This project is a Near Real-Time ETL pipeline that will do the necessary transformations of the raw data which is in the form of CSV files, the end goal here is to be able to calculate the total emission on a brand level, car level, and driver level. There are a lot of different tools and frameworks that are used to build ETL pipelines. In this project, the ETL is built using Python, Docker, PostgreSQL, and Airflow.
- Make sure you have Docker installed on your machine.
- Change directories at the command line to be inside the
emission-etl
folder
cd emission-etl
- Now run,
docker-compose up
-
Now three services will get initialized, Jupyter Lab(for testing), Postgres Database, and Pgadmin webserver to run queries on our tables.
-
We can access Jupyter Lab at http://localhost:8080/
-
Let's look at our database inside the pgadmin webserver
- Go to http://localhost:5556/ and log in with the following credentials.
email id: [email protected] password: password
- Then follow the images for the next steps.
Note: The database planetly will get initialized automatically at startup. If there are tables already existing inside the database then please DROP the tables before running the etl
- If you want you can start doing the testing inside the Jupyter Lab, all the required libraries to import are present in the requirement.txt, inside the first cell execute.

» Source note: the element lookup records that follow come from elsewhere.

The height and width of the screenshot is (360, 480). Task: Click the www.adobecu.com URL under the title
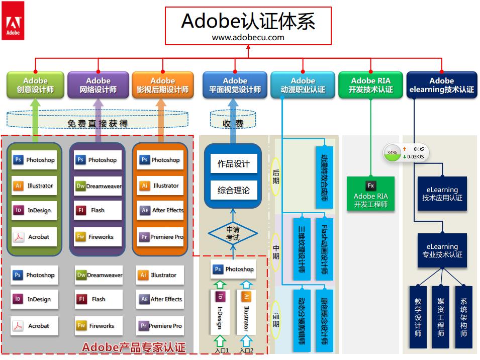pos(248,37)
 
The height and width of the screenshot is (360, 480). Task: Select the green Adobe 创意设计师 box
pos(35,85)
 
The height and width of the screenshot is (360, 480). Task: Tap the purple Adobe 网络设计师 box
pos(98,85)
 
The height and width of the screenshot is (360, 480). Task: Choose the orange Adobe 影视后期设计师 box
pos(162,85)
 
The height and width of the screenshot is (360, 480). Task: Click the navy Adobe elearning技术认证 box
pos(441,85)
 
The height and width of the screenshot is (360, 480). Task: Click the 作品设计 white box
pos(233,164)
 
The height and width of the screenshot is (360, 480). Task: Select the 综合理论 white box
pos(233,191)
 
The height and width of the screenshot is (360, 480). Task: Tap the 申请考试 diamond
pos(233,233)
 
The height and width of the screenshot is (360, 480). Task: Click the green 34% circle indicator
pos(392,152)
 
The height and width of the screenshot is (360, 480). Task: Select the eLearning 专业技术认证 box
pos(442,250)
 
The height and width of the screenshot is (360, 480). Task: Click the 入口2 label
pos(246,351)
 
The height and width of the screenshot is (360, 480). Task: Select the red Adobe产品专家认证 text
pos(133,347)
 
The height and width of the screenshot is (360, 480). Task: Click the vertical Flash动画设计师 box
pos(324,249)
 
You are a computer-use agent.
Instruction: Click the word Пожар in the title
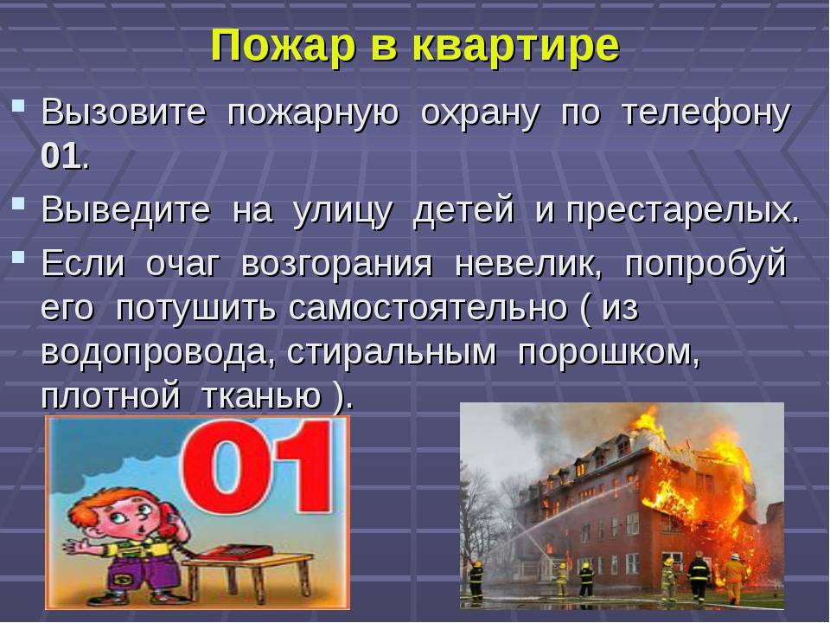pos(284,46)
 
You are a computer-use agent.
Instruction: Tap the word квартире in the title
pos(515,48)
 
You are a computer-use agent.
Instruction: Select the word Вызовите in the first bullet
pos(124,112)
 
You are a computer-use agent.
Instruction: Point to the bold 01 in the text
pos(61,157)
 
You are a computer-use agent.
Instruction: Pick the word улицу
pos(343,210)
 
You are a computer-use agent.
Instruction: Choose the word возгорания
pos(337,264)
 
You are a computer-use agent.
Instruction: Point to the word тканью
pos(262,395)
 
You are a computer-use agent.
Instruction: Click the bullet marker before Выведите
pos(18,202)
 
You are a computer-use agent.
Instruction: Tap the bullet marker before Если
pos(18,257)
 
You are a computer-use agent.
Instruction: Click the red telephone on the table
pos(234,551)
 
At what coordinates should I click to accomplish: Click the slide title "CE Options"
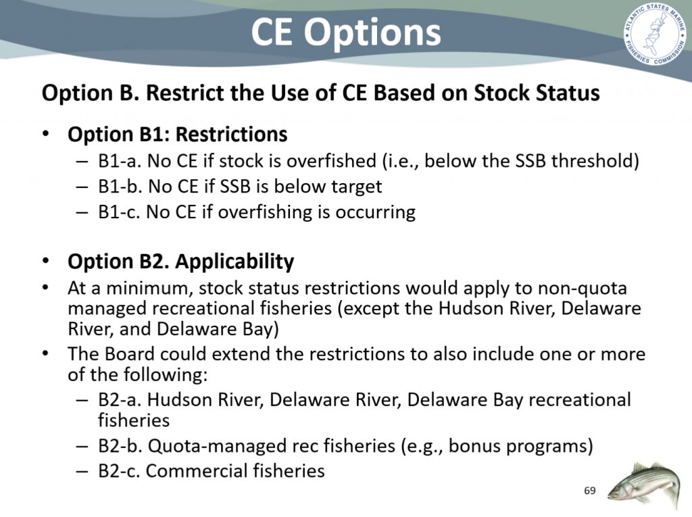(346, 32)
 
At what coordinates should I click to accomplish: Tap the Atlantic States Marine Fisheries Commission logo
(655, 34)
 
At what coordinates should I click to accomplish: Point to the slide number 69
(589, 491)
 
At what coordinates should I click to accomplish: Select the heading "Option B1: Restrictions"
(178, 134)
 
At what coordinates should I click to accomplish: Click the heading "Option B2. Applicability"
(180, 262)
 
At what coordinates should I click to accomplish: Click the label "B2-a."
(120, 399)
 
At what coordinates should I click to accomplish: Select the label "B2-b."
(120, 446)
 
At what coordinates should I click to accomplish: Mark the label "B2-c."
(119, 470)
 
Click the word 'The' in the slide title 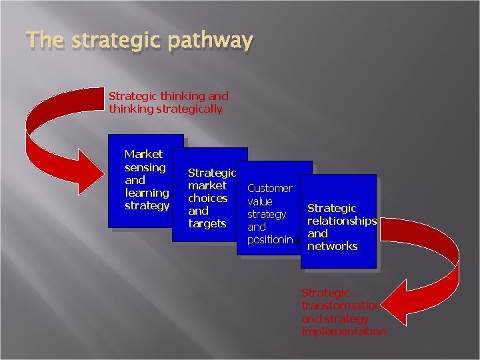point(44,41)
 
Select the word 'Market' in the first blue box point(143,154)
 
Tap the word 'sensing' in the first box point(145,167)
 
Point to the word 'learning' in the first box point(147,193)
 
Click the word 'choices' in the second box point(207,198)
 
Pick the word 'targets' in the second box point(207,223)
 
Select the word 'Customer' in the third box point(269,188)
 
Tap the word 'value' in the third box point(260,201)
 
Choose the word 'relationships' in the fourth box point(341,221)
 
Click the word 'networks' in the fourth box point(332,246)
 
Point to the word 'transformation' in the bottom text point(341,305)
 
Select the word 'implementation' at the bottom point(343,331)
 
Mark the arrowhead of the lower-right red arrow point(403,297)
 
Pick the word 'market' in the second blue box point(207,185)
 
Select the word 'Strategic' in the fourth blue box point(331,208)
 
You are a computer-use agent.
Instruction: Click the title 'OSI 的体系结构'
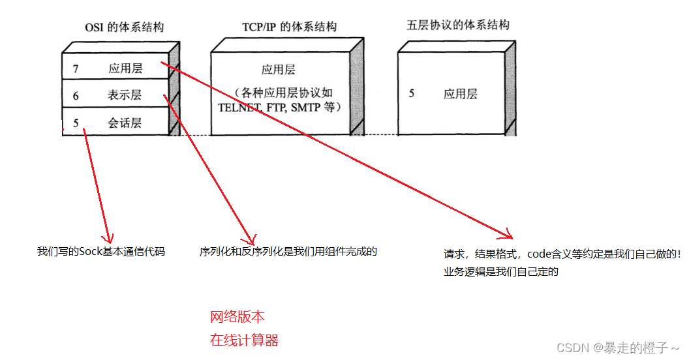pos(124,27)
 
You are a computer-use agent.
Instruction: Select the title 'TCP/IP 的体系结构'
pos(285,27)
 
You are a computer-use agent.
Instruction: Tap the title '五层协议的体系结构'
pos(457,25)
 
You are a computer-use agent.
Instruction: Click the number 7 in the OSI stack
pos(76,68)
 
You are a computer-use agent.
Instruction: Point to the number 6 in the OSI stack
pos(76,95)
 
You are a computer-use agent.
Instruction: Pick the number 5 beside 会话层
pos(76,123)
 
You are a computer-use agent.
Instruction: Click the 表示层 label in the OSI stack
pos(125,95)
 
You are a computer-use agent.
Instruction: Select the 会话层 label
pos(125,123)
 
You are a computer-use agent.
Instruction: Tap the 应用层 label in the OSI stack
pos(125,68)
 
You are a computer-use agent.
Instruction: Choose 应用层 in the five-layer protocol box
pos(461,94)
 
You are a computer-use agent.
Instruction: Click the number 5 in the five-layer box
pos(412,93)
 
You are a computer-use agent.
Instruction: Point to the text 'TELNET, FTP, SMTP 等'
pos(279,107)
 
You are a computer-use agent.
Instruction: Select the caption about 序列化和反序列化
pos(288,251)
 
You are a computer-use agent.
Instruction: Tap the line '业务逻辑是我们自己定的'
pos(501,273)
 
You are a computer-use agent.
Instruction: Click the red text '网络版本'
pos(237,318)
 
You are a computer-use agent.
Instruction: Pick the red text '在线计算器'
pos(244,340)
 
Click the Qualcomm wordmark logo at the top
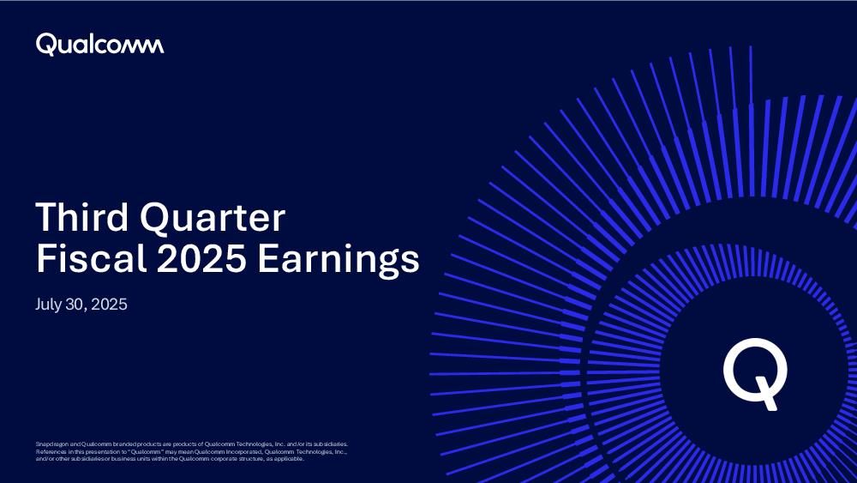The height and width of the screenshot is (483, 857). (99, 45)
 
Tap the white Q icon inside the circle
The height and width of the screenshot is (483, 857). (755, 373)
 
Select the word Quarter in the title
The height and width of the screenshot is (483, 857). (213, 220)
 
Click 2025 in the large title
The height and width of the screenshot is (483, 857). (201, 258)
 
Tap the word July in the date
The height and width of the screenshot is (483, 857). (48, 305)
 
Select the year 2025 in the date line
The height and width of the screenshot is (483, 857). (110, 305)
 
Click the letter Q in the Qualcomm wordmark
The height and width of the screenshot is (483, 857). (46, 45)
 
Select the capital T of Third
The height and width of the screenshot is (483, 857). (47, 217)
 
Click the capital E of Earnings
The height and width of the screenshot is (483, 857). (267, 258)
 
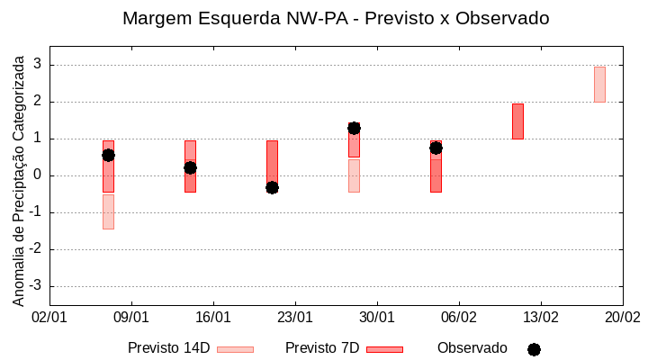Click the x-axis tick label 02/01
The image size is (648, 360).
pyautogui.click(x=50, y=318)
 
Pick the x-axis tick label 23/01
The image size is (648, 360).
pyautogui.click(x=295, y=318)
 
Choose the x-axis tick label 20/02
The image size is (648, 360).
pyautogui.click(x=622, y=318)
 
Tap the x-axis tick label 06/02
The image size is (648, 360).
pyautogui.click(x=459, y=318)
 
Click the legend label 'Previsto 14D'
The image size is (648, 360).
pyautogui.click(x=168, y=348)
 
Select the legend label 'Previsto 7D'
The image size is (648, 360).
pyautogui.click(x=322, y=348)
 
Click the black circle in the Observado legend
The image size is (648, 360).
pyautogui.click(x=534, y=349)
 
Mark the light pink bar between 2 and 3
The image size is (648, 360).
pyautogui.click(x=599, y=85)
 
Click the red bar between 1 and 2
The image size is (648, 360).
pyautogui.click(x=518, y=122)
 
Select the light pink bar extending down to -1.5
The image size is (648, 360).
pyautogui.click(x=108, y=212)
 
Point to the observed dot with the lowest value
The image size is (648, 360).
pyautogui.click(x=272, y=187)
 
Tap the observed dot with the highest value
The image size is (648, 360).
pyautogui.click(x=354, y=128)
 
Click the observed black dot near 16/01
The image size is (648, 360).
pyautogui.click(x=190, y=167)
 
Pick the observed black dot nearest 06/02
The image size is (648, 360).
pyautogui.click(x=436, y=148)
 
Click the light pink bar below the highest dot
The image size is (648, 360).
pyautogui.click(x=354, y=176)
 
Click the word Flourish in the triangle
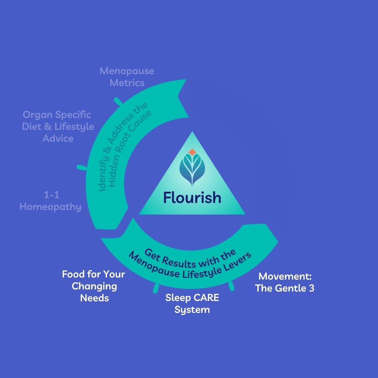pos(192,198)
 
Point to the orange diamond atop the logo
pos(192,152)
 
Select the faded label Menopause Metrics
pos(127,77)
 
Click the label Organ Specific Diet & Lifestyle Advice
pos(58,126)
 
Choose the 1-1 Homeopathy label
pos(50,201)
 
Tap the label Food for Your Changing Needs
pos(94,286)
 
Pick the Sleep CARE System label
pos(192,303)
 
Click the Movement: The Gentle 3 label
pos(285,282)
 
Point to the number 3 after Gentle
pos(310,288)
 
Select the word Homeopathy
pos(50,207)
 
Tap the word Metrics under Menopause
pos(127,83)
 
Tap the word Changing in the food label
pos(94,286)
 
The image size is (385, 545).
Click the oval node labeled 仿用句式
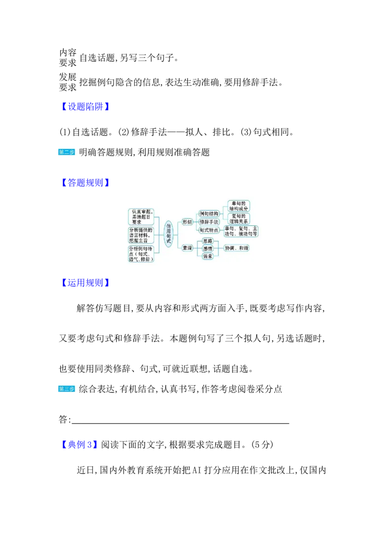(x=168, y=234)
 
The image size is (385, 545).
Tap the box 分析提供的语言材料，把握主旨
(x=141, y=235)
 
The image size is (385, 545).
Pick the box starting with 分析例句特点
(x=141, y=254)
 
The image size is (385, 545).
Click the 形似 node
(x=187, y=222)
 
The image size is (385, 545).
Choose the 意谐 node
(x=187, y=248)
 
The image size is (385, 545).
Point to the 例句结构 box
(x=209, y=213)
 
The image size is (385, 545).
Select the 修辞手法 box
(x=209, y=222)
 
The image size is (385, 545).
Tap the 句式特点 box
(x=209, y=231)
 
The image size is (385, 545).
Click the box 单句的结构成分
(x=239, y=206)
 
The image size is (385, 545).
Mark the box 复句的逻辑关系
(x=239, y=219)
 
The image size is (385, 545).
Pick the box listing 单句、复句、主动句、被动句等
(x=241, y=231)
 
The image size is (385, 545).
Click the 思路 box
(x=207, y=241)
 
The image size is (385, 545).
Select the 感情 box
(x=207, y=248)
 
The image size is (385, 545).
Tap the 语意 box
(x=207, y=256)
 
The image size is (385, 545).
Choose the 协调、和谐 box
(x=237, y=248)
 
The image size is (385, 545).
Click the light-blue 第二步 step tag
(x=66, y=152)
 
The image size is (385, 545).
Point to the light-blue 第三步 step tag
(x=66, y=389)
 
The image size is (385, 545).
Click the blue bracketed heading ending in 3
(x=80, y=445)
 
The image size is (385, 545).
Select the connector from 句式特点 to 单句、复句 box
(x=221, y=231)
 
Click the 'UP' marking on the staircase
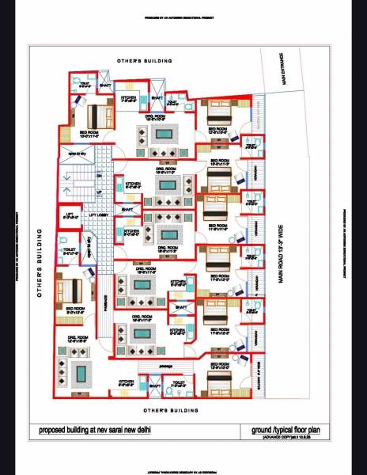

!pip install -r requirements.txt
and then you can start your testing.
-
-
Now, let's start our Airflow service.
- First, we will have to initialize the Airflow so that the Airflow database and Airflow USER gets created. It will take around 1 minute.
docker-compose -f airflow-docker-compose.yml up airflow-init
- Once we have the Airflow database and the Airflow USER, we can start the Airflow services.
docker-compose -f airflow-docker-compose.yml up
- If you don't want to see the logs on cmd and you want to run it in the background just run the below command instead of the command mentioned above.
docker-compose -f airflow-docker-compose.yml up -d
- Now we can access our Airflow webserver at http://localhost:8080
- Now we can run the emission-dag from the webserver.
- You can check the source code in this file emission-dag
- First, we will have to initialize the Airflow so that the Airflow database and Airflow USER gets created. It will take around 1 minute.
- The incoming data is stored in the data/tablename_incoming_data/ whenever the ETL will run the data will move inside the used data folder with a timestamp attached to it as a suffix.
- Right now while building the pipeline it is assumed that the drivers data and the vehicle_consumptions data are static.
- Currently working on the use case where the drivers data and vehicle_consumptions data are not static.
- To add the logic for the null handling.
- To create a logic for --> if driver is updating his log then how to handle the duplication scenario.